Sunday, July 24, 2011

Too Much Attention

What 5 pounds of Fat and Muscle looks like!
It is beginning to get uncomfortable. I am not used to all the attention. With the huge weight loss and since I began to wear the new slacks and shorts that fit, people have been swarming me with comments. I say thanks. I say 57 pounds since Christmas. I smile.

Women want to share with me that they really want to lose 10 or 20 pounds and ask how I did it. They all seem so disappointed that there is no magic.

The men don’t care how. They just look at me differently and comment how great I look. I am having a more difficult time with that.
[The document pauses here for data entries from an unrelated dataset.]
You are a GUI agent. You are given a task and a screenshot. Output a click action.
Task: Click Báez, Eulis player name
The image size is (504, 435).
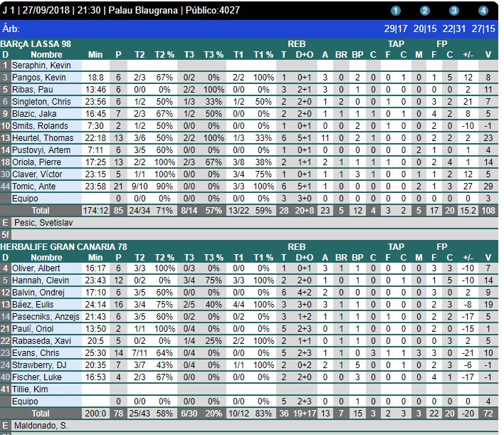point(31,304)
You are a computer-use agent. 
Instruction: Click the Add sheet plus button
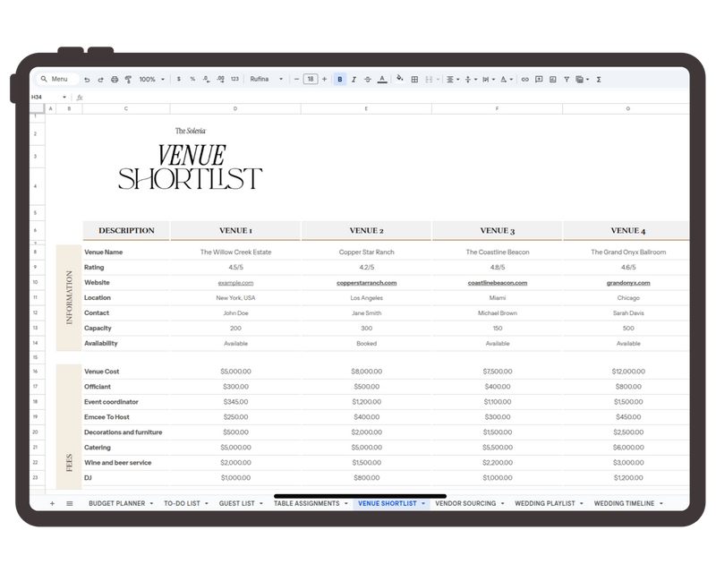point(52,503)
I talk with them like I normally do but somehow it all feels so different and not a good different.

Michael and I talked about it. He said I have to get used to it. The weight loss is very dramatic and I look totally differently. He said that he sometimes forgets and then sees me. It has taken him some time to adjust to it as well.

My head is just getting around it. My focus has been on just making it through everyday. Keep moving forward. Keep setting goals. I didn’t take the time to try on clothes or buy any new ones going through the process as it was rather quick. Why waste the money? I never focused on how I looked but only on the BMI numbers.

It was all about hitting numbers on the scale for my lungs. I needed a 25-30 BMI to begin the lung transplant process. That has been the true goal.

I am surprised to catch a glance at myself in store windows or my reflection in the glass in the freezer aisle at the market. It surprises me. Who is that woman?

I know it sounds crazy.

It’s an interesting adjustment. Rather unexpected. Lessons to learn.